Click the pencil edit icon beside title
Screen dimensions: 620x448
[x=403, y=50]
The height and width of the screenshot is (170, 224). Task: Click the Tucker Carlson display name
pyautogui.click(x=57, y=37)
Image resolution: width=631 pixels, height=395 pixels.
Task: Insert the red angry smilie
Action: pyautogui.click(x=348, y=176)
□ □ □ □ □
Count the lines in the rows above that contain the string "width". Reply with the number only.

▶ **Expected answer**:
2